Anticorpos IgM anti-ZIKV foram detectados pelo menos em uma amostra de sangue em 284 de 294 (97%) dos participantes. RNA viral foi encontrado em pelo menos uma amostra sérica em 251 de 284 indivíduos (88%), com detecção em mais de uma amostra em 56 (20%). O tempo médio para que o material genético não fosse mais detectado foi de 15 dias a partir do início dos sintomas (IC 95% = 14-17 dias). Já na urina, RNA viral foi detectado em pelo menos uma amostra de 136 de 231 participantes (59%), com tempo médio para negativação de 11 dias (IC 95% = 9-12 dias). A positividade das amostras de saliva e secreção vaginal foi menor do que a do sangue e urina em todos os momentos, sendo de 5 e 2%, respectivamente.

Dos 191 homens elegíveis para o estudo, 94 (80%) forneceram pelo menos uma amostra de sêmen para análise, dos quais 48 (51%) apresentaram pelo menos uma amostra positiva para detecção de RNA viral. O tempo médio para perda de positivação foi de 42 dias, sendo que, ao final de 90 dias do início dos sintomas, 11% ainda possuíam RNA detectável no sêmen.

Os resultados mostram que, entre os participantes do estudo, metade possuía RNA viral detectável na urina por pelo menos 1 semana após o início dos sintomas, pelo menos duas semanas no soro e mais de 1,5 mês no sêmen, enquanto 5% ou menos persistiam com detecção viral após cinco semanas, seis semanas e quatro meses na urina, soro e sêmen, respectivamente.

Apesar da detecção de material genético ter sido encontrada por tempo prolongado no sêmen, o tempo máximo de detecção de vírus a partir de isolamento em cultura foi de 38 dias. Ao mesmo tempo, casos documentados de transmissão sexual mostram que o período de maior risco são as primeiras duas semanas de sintomas e o maior período documentado em que ocorreu transmissão foi de 44 dias. Esses dados sugerem que o RNA viral pode não ser um bom correlato de infectividade e que o tempo em que um indivíduo permanece como potencial fonte de transmissão pode ser menor do que se considerava anteriormente.

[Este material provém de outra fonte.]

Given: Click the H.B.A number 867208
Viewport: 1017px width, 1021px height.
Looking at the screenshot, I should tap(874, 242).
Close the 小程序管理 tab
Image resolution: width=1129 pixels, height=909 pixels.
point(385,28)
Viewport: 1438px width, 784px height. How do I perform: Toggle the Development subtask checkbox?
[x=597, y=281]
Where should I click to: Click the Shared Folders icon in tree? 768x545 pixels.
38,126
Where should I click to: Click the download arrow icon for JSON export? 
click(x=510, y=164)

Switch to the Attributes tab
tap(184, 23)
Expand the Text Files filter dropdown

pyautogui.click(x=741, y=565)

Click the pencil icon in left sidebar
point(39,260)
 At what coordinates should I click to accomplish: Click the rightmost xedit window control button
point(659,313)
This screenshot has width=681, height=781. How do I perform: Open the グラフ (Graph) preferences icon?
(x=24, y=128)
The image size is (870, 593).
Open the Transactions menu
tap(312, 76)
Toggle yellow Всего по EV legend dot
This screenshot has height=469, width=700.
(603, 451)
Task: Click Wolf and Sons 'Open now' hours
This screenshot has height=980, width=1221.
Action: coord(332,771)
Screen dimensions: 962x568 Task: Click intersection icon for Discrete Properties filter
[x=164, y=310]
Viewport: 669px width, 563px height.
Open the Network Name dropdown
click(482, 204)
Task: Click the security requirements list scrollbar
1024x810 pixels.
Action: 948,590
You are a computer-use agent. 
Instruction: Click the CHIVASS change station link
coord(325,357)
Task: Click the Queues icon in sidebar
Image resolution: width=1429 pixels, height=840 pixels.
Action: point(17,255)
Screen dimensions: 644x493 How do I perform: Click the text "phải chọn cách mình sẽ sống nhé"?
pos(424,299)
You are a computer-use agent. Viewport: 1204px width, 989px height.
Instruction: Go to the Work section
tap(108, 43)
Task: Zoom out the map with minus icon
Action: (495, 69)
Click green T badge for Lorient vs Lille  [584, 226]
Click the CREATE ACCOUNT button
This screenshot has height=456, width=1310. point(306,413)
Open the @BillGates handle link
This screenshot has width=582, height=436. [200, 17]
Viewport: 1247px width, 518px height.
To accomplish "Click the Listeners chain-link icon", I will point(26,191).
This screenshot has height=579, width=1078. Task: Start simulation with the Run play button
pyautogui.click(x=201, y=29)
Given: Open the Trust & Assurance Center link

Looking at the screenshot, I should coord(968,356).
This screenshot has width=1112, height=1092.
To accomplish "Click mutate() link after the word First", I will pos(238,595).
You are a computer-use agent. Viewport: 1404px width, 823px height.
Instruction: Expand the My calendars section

Esses dados reforçam as evidências de que material genético do ZIKV pode ser encontrado por tempo prolongado não só no sangue, mas também em outros fluidos corporais de pacientes infectados. Novos estudos ainda são necessários para se entender completamente o comportamento dessa doença a fim de se estabelecer medidas mais eficazes para sua prevenção e controle.

Outros pontos de destaque:

  • Houve uma alta positividade na sorologia para anticorpos anti-ZIKV IgM no estudo. Entretanto, pela possibilidade de reação cruzada, a sorologia não é considerada um bom método diagnóstico em áreas em que há circulação simultânea de outros flavivírus, como o vírus da dengue.
  • O CDC considera a realização de PCR-RT como padrão-ouro para diagnóstico de infecção por ZIKV. Soro e urina são as amostras clínicas de escolha para análise.
  • Os resultados do ZiPer levaram à revisão do guideline do CDC em relação à prevenção de transmissão sexual. A recomendação atual é que homens com possível exposição ao ZIKV não tenham relações sexuais sem uso de preservativo por um período de três meses (recomendações anteriores estabeleciam um período de seis meses).
  • Da mesma forma, o CDC recomenda que mulheres infectadas ou expostas ao ZIKV evitem engravidar por um período mínimo de oito semanas após o início dos sintomas ou da última exposição.